• [READING PASSAGE]:
--------------------------------------------------

# Crap Powered Crap Saw



## 33706

What were you expecting for your $15?


----------



## brianinpa

Sometimes you get what you paid for, and this appears to be one of those times.


----------



## Gene01

Life is way too short for cheap tools!


----------



## superdav721

But you gave it a star. dude thats funny.
look at it like a dead horse. it wont eat much.


----------



## superdav721

But you gave it a star. dude that's funny.
look at it like a dead horse. it wont eat much.
just think of the power your going to save.


----------



## wseand

I would give it 5 stars for lasting a month.


----------



## travisowenfurniture

I couldn't give it less than one star. But I think it deserved at least one, mostly out of sympathy.

But it served it's purpose. Between a bandsaw, a table saw, and a dozuki I can do anything I really need for my normal uses.


----------



## StumpyNubs

How do you power a saw with "crap"? What kind of electrical system are you using in your shop? (I wonder how you'd run wires for that…)


----------



## Jack_T

Jim first you collect and dry the buffalo chips, then you burn them below a kettle filled with water. The steam turns a turbine connected to an old car alternator attached to a deep cycle battery. The battery is attached to a converter and the saw is plugged into the converter.

Sorry, I couldn't resist. Sounds like the saw is made of the same thing as the power source.

Travis - thanks for an honest review with a realistic rating.


----------



## 33706

IMHO, the "Reviews" section should not be used as a platform for venting one's spleen over mis-spent money wasted on dog-crap tools. The prudent woodworker will buy used tools of quality and wait for his/her opportunity to upgrade as finances permit.

--------------------------------------------------

• [DATA LISTING]:
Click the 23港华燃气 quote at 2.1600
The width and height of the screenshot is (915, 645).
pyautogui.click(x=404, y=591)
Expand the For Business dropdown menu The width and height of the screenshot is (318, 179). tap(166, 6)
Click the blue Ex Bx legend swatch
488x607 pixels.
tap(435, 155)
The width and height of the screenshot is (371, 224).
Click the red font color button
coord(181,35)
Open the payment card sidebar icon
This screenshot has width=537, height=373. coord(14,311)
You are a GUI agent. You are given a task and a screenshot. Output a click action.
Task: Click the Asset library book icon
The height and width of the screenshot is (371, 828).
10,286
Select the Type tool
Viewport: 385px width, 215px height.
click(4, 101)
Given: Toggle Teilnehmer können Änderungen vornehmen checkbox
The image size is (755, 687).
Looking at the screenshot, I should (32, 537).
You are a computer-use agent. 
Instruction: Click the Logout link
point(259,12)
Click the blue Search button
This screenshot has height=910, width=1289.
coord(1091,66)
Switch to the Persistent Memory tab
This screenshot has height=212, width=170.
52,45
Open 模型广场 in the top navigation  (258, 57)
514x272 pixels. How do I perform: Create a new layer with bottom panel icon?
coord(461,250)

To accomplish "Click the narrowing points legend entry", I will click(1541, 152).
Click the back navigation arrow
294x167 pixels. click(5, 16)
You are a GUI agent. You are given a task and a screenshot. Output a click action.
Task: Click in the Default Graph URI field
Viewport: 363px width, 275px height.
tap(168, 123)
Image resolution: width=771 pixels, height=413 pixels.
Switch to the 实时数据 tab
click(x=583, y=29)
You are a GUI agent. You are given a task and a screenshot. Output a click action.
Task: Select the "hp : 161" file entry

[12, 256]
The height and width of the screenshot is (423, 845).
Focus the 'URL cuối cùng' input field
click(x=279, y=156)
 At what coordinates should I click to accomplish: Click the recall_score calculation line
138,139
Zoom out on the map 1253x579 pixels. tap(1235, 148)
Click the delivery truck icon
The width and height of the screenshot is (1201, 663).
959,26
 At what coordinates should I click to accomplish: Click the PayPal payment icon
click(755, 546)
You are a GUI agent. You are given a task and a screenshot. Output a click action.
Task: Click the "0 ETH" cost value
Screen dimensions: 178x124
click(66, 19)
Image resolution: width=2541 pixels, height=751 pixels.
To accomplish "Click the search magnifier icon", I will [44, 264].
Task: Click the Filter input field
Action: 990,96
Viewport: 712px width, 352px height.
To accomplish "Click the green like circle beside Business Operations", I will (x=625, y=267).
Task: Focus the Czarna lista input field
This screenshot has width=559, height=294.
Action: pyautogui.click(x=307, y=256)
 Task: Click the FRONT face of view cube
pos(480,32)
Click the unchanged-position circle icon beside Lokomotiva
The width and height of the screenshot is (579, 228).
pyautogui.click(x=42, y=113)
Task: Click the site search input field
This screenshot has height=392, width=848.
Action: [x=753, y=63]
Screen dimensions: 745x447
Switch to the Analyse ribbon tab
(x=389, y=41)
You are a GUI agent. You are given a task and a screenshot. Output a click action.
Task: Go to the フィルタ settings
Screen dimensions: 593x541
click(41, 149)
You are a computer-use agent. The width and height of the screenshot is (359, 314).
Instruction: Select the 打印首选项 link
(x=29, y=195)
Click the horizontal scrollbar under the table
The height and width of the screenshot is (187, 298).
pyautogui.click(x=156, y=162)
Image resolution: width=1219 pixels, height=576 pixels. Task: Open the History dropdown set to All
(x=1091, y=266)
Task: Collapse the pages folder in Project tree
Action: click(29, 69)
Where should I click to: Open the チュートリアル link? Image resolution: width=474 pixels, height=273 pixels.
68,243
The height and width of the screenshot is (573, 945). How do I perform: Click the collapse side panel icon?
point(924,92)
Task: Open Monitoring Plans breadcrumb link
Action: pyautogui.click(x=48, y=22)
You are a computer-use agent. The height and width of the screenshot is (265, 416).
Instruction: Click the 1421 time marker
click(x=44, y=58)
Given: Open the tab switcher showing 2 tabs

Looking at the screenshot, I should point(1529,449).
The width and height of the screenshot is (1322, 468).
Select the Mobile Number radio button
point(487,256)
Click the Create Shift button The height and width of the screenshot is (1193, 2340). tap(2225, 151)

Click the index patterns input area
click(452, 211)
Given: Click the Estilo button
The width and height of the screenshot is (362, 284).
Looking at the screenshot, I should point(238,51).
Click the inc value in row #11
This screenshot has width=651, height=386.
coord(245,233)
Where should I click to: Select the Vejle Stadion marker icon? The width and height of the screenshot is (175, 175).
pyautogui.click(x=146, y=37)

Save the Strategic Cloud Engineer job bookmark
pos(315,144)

--------------------------------------------------

• [TO DO]:
1 - In the saw thread, what would wseand give the saw 5 stars for?
2 - Does each statement agree with the saw thread? Answer yes or no for each and quote the deciding words.
(a) travisowenfurniture thinks the saw deserved at least one star, mostly out of sympathy.
(b) Jack_T says the turbine is connected to a new car alternator.
(c) 33706 says the prudent woodworker will buy new tools.
Rely on the saw thread alone, not the rows.

• [TASK-BY-TASK ANSWERS]:
1 - For lasting a month.

2 -
(a) Yes: "But I think it deserved at least one, mostly out of sympathy."
(b) No: "The steam turns a turbine connected to an old car alternator attached to a deep cycle battery."
(c) No: "The prudent woodworker will buy used tools of quality and wait for his/her opportunity to upgrade as finances permit."